Collected data:
+ + + + + + +

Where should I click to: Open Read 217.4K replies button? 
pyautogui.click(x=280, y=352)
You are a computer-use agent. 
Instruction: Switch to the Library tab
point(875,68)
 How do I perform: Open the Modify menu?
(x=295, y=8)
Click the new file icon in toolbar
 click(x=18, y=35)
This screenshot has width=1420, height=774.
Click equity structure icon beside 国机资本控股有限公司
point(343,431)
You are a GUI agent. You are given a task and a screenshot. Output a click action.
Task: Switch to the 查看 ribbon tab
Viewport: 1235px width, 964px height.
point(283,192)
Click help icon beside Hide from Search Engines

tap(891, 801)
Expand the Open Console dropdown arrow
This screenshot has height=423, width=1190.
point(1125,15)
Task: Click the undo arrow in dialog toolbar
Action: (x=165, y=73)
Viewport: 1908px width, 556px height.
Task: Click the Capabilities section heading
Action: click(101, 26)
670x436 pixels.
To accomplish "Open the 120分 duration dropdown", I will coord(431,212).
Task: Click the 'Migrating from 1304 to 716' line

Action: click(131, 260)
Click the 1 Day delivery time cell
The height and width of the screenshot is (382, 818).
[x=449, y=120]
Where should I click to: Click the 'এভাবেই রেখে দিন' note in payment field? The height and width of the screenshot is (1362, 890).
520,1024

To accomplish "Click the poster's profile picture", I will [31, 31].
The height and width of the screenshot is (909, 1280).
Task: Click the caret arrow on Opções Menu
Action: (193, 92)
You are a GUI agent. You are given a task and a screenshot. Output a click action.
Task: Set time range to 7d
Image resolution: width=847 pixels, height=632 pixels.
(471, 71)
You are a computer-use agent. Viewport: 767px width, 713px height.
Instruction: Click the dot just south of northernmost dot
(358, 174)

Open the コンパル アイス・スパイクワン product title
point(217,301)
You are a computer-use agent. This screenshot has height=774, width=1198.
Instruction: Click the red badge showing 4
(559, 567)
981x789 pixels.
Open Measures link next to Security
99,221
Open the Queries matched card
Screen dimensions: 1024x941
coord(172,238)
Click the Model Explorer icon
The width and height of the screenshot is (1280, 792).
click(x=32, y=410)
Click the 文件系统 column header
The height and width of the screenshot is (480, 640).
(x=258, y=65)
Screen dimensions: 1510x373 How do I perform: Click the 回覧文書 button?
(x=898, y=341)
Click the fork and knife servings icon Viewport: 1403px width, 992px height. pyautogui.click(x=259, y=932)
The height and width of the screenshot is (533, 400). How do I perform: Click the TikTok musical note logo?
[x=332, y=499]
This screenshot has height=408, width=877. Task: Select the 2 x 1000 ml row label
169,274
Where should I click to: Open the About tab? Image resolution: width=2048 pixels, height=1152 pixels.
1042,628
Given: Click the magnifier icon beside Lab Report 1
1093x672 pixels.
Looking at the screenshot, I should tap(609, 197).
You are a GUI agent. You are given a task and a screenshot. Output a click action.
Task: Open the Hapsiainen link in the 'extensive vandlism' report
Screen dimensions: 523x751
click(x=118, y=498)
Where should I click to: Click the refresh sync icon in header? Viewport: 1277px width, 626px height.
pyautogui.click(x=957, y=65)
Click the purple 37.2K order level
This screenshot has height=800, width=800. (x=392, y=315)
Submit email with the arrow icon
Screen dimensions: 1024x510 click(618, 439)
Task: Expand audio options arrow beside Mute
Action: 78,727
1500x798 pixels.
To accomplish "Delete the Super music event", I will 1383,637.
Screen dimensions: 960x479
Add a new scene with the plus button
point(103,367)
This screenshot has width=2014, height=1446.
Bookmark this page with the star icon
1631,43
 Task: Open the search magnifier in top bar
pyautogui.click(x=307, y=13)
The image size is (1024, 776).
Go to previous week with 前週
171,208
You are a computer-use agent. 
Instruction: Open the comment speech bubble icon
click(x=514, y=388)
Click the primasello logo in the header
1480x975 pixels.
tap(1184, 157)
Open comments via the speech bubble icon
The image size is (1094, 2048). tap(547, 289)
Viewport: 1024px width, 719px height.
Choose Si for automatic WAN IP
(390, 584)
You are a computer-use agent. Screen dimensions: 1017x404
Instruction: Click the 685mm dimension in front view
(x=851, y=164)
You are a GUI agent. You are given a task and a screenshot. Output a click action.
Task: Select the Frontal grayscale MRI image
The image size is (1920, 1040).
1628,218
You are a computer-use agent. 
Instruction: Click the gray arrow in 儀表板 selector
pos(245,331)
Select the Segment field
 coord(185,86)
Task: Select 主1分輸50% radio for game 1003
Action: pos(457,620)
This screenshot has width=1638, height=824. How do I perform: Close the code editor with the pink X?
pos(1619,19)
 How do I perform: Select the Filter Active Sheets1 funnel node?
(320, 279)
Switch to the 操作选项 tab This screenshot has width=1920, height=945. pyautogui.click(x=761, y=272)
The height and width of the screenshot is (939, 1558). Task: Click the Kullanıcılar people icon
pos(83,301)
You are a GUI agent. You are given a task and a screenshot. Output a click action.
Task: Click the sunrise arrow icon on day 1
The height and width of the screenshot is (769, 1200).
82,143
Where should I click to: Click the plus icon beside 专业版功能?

+ + + + + + +

◆ **Work task**: Above are the records; print exactly the lines from the line with "The height and width of the screenshot is (533, 400)." to the line with "Given: Click the", including both, and nothing else.

◆ **Answer section**:
The height and width of the screenshot is (533, 400). How do I perform: Click the TikTok musical note logo?
[x=332, y=499]
This screenshot has height=408, width=877. Task: Select the 2 x 1000 ml row label
169,274
Where should I click to: Open the About tab? Image resolution: width=2048 pixels, height=1152 pixels.
1042,628
Given: Click the magnifier icon beside Lab Report 1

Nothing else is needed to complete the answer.